Pixel coordinate grounding data:

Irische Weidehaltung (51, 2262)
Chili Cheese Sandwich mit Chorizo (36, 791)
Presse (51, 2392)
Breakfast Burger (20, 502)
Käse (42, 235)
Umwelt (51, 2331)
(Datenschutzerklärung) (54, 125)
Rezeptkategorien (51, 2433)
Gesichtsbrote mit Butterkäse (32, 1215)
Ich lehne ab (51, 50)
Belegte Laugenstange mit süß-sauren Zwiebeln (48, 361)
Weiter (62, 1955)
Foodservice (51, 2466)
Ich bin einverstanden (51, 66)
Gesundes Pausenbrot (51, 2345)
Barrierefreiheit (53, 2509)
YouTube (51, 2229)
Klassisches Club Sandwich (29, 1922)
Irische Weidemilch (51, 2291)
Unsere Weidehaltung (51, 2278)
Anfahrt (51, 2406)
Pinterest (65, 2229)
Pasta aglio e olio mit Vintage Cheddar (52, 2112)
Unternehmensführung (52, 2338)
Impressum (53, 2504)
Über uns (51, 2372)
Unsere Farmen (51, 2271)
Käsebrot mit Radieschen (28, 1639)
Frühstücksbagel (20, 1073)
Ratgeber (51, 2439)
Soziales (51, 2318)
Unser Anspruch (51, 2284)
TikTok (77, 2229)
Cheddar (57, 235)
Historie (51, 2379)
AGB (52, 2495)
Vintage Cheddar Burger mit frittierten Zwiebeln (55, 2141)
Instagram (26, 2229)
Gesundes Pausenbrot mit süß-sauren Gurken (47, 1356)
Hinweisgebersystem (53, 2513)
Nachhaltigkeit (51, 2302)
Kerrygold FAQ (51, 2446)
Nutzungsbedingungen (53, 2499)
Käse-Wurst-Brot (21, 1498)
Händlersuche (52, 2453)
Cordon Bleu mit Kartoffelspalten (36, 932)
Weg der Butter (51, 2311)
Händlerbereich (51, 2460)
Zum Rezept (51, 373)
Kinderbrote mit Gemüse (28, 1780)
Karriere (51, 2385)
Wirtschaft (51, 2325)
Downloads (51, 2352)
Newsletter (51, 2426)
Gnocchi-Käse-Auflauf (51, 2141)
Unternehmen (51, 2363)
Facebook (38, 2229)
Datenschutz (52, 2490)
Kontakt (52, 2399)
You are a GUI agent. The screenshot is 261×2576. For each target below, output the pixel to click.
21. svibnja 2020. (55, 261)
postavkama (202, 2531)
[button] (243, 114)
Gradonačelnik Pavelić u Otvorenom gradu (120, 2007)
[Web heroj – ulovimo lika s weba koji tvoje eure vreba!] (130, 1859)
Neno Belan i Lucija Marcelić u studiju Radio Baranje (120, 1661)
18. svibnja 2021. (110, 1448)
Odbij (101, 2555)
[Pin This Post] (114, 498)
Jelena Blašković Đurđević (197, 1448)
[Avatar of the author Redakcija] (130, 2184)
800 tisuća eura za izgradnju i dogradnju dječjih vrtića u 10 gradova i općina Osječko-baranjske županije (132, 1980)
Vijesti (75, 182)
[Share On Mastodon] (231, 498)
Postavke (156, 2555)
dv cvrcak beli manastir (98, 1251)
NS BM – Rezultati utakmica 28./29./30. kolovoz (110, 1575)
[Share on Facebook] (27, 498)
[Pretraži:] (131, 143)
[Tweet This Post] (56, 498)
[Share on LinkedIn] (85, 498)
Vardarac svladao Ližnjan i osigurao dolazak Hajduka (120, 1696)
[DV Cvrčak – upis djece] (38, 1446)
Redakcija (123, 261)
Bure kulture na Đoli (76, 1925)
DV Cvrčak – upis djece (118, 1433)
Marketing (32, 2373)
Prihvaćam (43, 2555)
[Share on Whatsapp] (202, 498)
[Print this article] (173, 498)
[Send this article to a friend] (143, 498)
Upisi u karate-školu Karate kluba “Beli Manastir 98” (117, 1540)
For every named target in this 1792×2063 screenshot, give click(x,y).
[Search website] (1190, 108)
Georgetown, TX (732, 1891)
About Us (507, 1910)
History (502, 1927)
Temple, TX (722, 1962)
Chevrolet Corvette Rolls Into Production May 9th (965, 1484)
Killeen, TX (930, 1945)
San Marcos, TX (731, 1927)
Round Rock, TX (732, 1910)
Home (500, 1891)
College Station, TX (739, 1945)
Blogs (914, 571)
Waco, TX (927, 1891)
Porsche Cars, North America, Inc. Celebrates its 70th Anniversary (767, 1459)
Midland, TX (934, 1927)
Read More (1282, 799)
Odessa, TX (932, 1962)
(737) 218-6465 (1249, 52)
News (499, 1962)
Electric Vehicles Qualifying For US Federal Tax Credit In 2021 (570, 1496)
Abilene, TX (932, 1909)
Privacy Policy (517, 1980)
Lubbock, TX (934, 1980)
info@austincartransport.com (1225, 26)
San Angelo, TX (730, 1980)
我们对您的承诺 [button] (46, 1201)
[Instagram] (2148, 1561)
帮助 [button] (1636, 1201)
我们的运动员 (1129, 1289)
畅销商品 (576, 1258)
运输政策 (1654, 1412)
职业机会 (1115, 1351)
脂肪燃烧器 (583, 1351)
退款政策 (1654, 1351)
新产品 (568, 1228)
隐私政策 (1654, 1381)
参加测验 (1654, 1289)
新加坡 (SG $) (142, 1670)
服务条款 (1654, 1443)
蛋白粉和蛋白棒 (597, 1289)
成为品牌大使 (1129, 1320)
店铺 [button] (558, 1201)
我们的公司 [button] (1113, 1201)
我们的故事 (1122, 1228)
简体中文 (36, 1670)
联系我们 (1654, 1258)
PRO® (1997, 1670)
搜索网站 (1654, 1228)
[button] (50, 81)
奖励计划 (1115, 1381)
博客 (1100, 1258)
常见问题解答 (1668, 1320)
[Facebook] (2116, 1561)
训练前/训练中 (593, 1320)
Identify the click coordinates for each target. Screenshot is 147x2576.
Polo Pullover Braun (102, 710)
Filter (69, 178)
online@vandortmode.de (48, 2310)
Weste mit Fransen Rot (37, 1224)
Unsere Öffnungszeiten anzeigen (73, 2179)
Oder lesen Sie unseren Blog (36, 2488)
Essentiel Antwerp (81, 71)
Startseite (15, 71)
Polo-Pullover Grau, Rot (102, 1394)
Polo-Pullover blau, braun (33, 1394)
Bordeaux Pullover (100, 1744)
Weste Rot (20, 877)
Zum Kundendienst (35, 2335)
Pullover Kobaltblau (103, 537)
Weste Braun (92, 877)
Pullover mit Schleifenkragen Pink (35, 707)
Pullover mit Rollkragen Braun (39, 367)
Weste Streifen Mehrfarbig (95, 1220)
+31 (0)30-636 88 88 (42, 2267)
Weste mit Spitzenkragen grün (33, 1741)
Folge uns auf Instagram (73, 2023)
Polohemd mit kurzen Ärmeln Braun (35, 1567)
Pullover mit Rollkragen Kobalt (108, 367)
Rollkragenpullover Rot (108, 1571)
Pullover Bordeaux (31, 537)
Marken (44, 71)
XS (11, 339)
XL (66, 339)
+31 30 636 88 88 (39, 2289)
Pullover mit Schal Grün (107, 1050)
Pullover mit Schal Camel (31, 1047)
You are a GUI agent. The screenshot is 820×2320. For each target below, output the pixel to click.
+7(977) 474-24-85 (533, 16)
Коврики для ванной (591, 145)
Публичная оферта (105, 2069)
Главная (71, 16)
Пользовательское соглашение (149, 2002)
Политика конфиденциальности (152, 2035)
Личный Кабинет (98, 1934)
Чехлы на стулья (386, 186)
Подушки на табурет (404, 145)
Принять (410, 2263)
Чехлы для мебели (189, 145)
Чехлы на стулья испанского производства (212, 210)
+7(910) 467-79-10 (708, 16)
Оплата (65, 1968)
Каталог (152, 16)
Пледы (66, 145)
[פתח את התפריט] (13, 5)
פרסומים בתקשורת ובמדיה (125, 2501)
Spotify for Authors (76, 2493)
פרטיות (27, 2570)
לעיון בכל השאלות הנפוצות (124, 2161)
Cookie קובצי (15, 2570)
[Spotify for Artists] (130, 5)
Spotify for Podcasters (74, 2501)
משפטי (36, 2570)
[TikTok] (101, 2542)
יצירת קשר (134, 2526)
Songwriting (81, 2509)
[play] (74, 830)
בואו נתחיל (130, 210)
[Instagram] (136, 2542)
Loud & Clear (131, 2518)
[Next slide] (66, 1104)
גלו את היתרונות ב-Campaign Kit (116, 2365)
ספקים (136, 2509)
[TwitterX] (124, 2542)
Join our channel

• [DIRECTIONS FOR THIS TASK]:
From the records above, show each line that contains the word "article".

• [WRITTEN SOLUTION]:
[Print this article] (173, 498)
[Send this article to a friend] (143, 498)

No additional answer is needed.